_WRITTEN PROBLEM:_ Could you rewrite these records with every "How do I perform" switched to "How can I do" and everything else unchanged?

_RECORD SET:_
[Start]

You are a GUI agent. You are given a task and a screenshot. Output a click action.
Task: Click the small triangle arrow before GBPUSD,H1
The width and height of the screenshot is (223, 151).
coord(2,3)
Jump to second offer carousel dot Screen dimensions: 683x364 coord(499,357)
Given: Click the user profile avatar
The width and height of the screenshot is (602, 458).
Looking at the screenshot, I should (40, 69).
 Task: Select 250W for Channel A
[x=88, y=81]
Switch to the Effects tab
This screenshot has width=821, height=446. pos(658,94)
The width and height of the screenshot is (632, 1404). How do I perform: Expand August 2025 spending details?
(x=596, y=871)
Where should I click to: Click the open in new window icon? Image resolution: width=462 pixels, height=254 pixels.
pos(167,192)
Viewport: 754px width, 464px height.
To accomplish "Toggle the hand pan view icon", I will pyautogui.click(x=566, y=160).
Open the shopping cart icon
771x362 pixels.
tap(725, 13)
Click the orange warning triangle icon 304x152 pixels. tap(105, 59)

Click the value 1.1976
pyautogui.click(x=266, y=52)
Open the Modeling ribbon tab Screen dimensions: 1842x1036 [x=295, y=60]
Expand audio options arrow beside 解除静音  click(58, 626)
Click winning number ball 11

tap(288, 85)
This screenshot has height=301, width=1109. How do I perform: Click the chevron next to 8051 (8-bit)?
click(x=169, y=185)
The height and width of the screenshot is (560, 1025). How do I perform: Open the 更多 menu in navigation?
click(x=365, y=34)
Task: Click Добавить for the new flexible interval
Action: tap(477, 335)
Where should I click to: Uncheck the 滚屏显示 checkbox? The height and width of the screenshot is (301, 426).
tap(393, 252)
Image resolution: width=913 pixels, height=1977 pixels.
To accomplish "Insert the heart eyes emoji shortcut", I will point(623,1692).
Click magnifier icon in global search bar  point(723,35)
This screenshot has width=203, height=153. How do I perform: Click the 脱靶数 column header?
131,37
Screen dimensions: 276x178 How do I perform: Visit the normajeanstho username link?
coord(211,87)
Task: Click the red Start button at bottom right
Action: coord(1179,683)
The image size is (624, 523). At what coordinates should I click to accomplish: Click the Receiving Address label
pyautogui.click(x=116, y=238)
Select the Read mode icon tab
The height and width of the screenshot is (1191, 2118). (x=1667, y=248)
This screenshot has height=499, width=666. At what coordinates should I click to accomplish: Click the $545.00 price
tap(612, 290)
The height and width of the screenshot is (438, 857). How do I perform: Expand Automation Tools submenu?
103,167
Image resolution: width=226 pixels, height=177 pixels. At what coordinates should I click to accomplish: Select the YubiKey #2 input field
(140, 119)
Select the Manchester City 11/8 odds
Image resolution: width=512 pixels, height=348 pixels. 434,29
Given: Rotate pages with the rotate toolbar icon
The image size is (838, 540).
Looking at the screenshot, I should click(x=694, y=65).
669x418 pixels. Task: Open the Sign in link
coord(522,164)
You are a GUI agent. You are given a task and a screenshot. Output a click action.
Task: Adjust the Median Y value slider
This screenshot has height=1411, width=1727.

[End]

_EXERCISE RESULT:_
You are a GUI agent. You are given a task and a screenshot. Output a click action.
Task: Click the small triangle arrow before GBPUSD,H1
The width and height of the screenshot is (223, 151).
coord(2,3)
Jump to second offer carousel dot Screen dimensions: 683x364 coord(499,357)
Given: Click the user profile avatar
The width and height of the screenshot is (602, 458).
Looking at the screenshot, I should (40, 69).
 Task: Select 250W for Channel A
[x=88, y=81]
Switch to the Effects tab
This screenshot has width=821, height=446. pos(658,94)
The width and height of the screenshot is (632, 1404). How can I do: Expand August 2025 spending details?
(x=596, y=871)
Where should I click to: Click the open in new window icon? Image resolution: width=462 pixels, height=254 pixels.
pos(167,192)
Viewport: 754px width, 464px height.
To accomplish "Toggle the hand pan view icon", I will pyautogui.click(x=566, y=160).
Open the shopping cart icon
771x362 pixels.
tap(725, 13)
Click the orange warning triangle icon 304x152 pixels. tap(105, 59)

Click the value 1.1976
pyautogui.click(x=266, y=52)
Open the Modeling ribbon tab Screen dimensions: 1842x1036 [x=295, y=60]
Expand audio options arrow beside 解除静音  click(58, 626)
Click winning number ball 11

tap(288, 85)
This screenshot has height=301, width=1109. How can I do: Click the chevron next to 8051 (8-bit)?
click(x=169, y=185)
The height and width of the screenshot is (560, 1025). How can I do: Open the 更多 menu in navigation?
click(x=365, y=34)
Task: Click Добавить for the new flexible interval
Action: tap(477, 335)
Where should I click to: Uncheck the 滚屏显示 checkbox? The height and width of the screenshot is (301, 426).
tap(393, 252)
Image resolution: width=913 pixels, height=1977 pixels.
To accomplish "Insert the heart eyes emoji shortcut", I will point(623,1692).
Click magnifier icon in global search bar  point(723,35)
This screenshot has width=203, height=153. How can I do: Click the 脱靶数 column header?
131,37
Screen dimensions: 276x178 How can I do: Visit the normajeanstho username link?
coord(211,87)
Task: Click the red Start button at bottom right
Action: coord(1179,683)
The image size is (624, 523). At what coordinates should I click to accomplish: Click the Receiving Address label
pyautogui.click(x=116, y=238)
Select the Read mode icon tab
The height and width of the screenshot is (1191, 2118). (x=1667, y=248)
This screenshot has height=499, width=666. At what coordinates should I click to accomplish: Click the $545.00 price
tap(612, 290)
The height and width of the screenshot is (438, 857). How can I do: Expand Automation Tools submenu?
103,167
Image resolution: width=226 pixels, height=177 pixels. At what coordinates should I click to accomplish: Select the YubiKey #2 input field
(140, 119)
Select the Manchester City 11/8 odds
Image resolution: width=512 pixels, height=348 pixels. 434,29
Given: Rotate pages with the rotate toolbar icon
The image size is (838, 540).
Looking at the screenshot, I should click(x=694, y=65).
669x418 pixels. Task: Open the Sign in link
coord(522,164)
You are a GUI agent. You are given a task and a screenshot. Output a click action.
Task: Adjust the Median Y value slider
This screenshot has height=1411, width=1727.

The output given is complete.